Gaines’s hope was for the season-ending championship of Thoroughbred racing to promote racing and unite the industry. The Eclipse Awards, which honor Horse of the Year and other champions in the sport, are voted on annually by representatives of Daily Racing Form, the National Turf Writers Association and the NTRA (National Thoroughbred Association). Only the classics bear equal influence with the BC in determining champions. Gaines was a visionary and gave relentless energy to improving not just racing but every facet of the Thoroughbred industry.
Born in Sherburne, N.Y. in 1928 to the family that established Gaines Dog Food Company, John Gaines developed Gainesway Farm in Lexington, Ky. on the former Greentree property. He was also the founding chairman of the Kentucky Horse Park, a 1,200 acre working horse farm “dedicated to man’s relationship with the horse.”
Champion and BC Classic-winner Cigar is retired there, along with dual BC mile winner, Da Hoss, and New York-bred classic winner Funny Cide. Gaines was one of the founding members of the National Thoroughbred Association, precursor to the NTRA (National Thoroughbred Racing Association.) He helped to develop the Maxwell H. Gluck Equine Research Center as well as the Gaines Center for the Humanities at the University of Kentucky.
Gaines died in 2005, and I’m sure if he were alive today he would be proud of the stature of the Breeders’ Cup but disappointed to see how its existence has weakened regional racing.

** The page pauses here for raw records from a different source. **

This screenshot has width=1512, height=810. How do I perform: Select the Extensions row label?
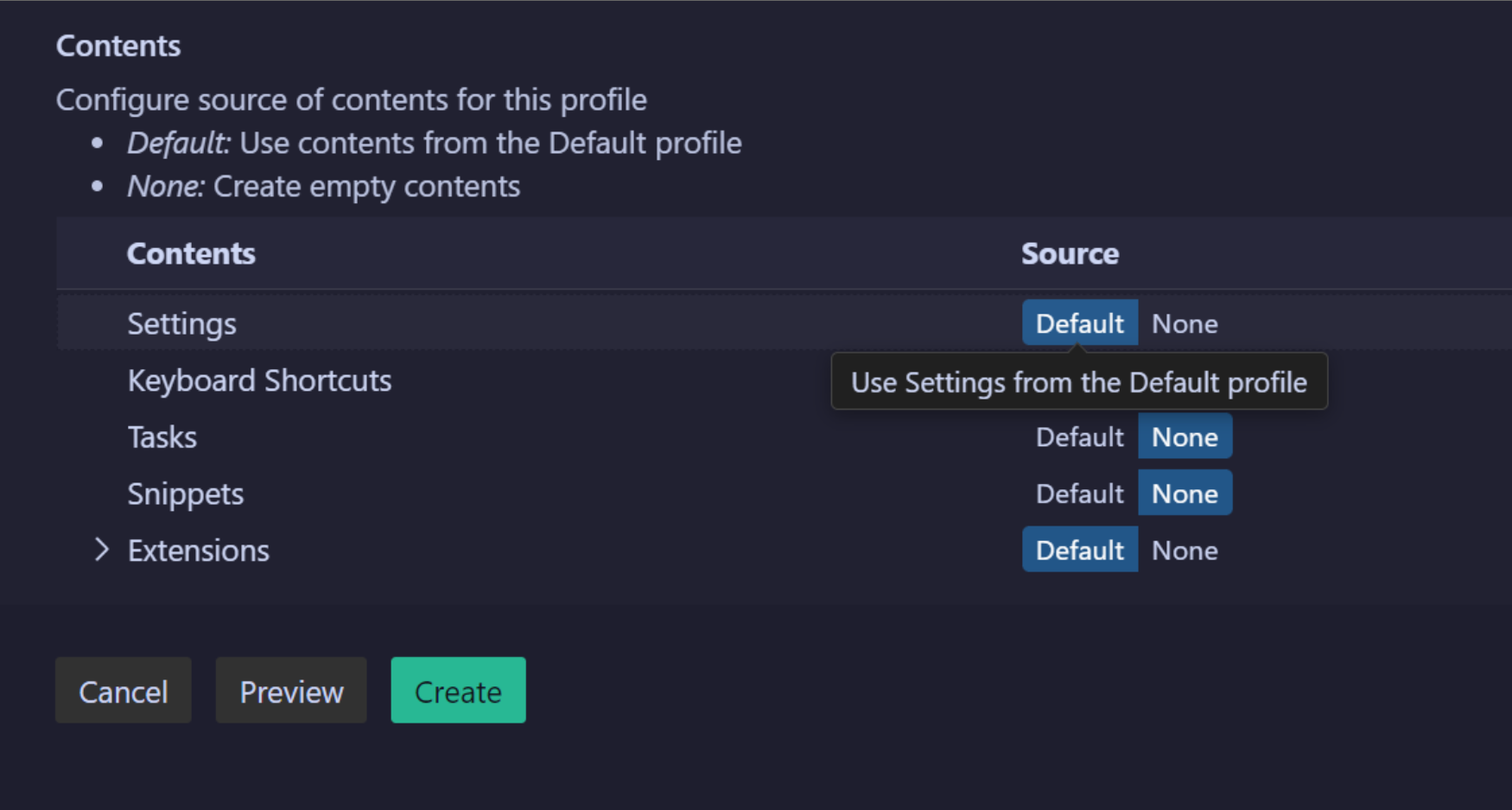(x=199, y=550)
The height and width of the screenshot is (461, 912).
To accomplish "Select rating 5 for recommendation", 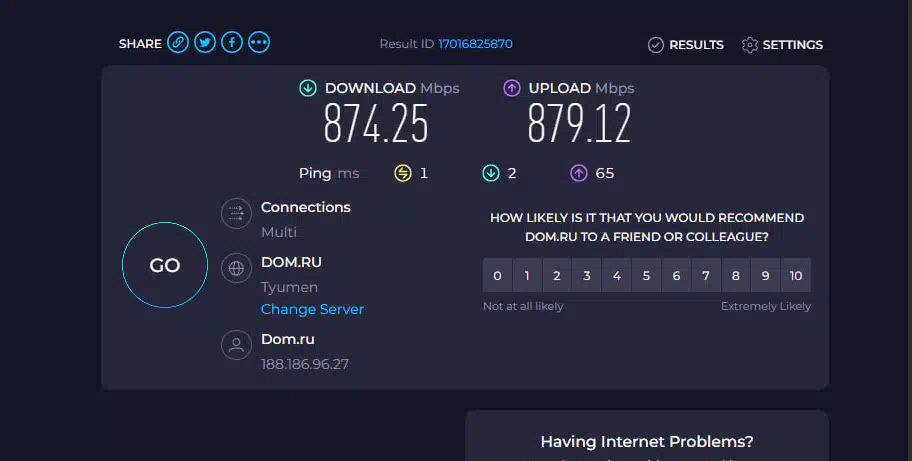I will click(x=647, y=275).
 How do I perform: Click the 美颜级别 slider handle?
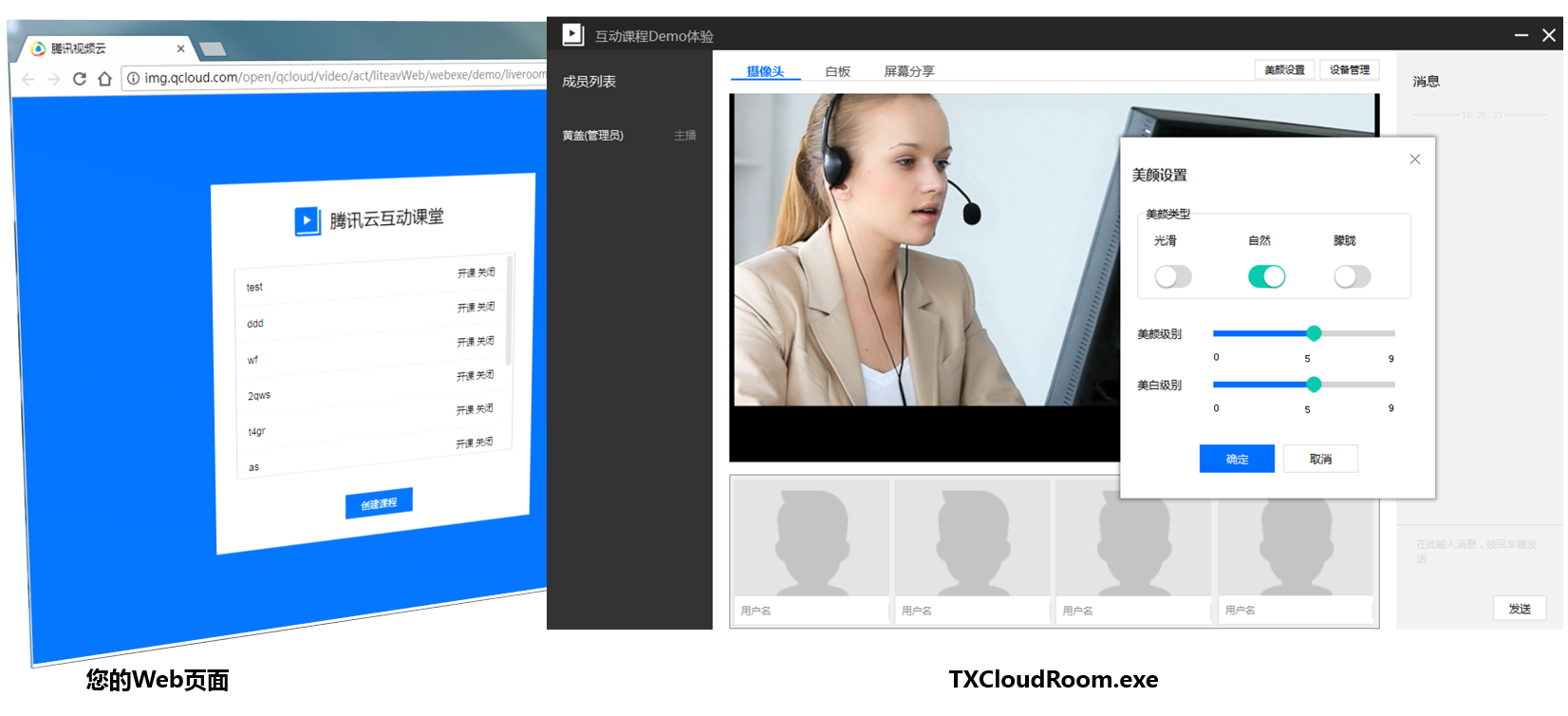tap(1314, 333)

One has to wonder what he would think of the event being lengthened to two days or how he would feel about Churchill and CA tracks hosting more often than all other tracks combined.
New York has hosted five Breeders’ Cup events, Aqueduct 1985, Belmont 1990, 1995, 2001 and 2005. Why the long hiatus--that’s anyone’s guess--but the uncertainties surrounding NYRA have to be a large part of the equation. The BC event brings an estimated $60 million impact to the host city. The mile and a half Belmont track with its sweeping turns is an ideal stage for world-class racing and its a pitiful shame that the Big Apple is repeatedly missing out on the cash flow which accompanies this event. Historically New York horses have fared below expectations in CA Breeders’ Cups. It’s a long ship, a big climate change and the racing surfaces are forever changing out west.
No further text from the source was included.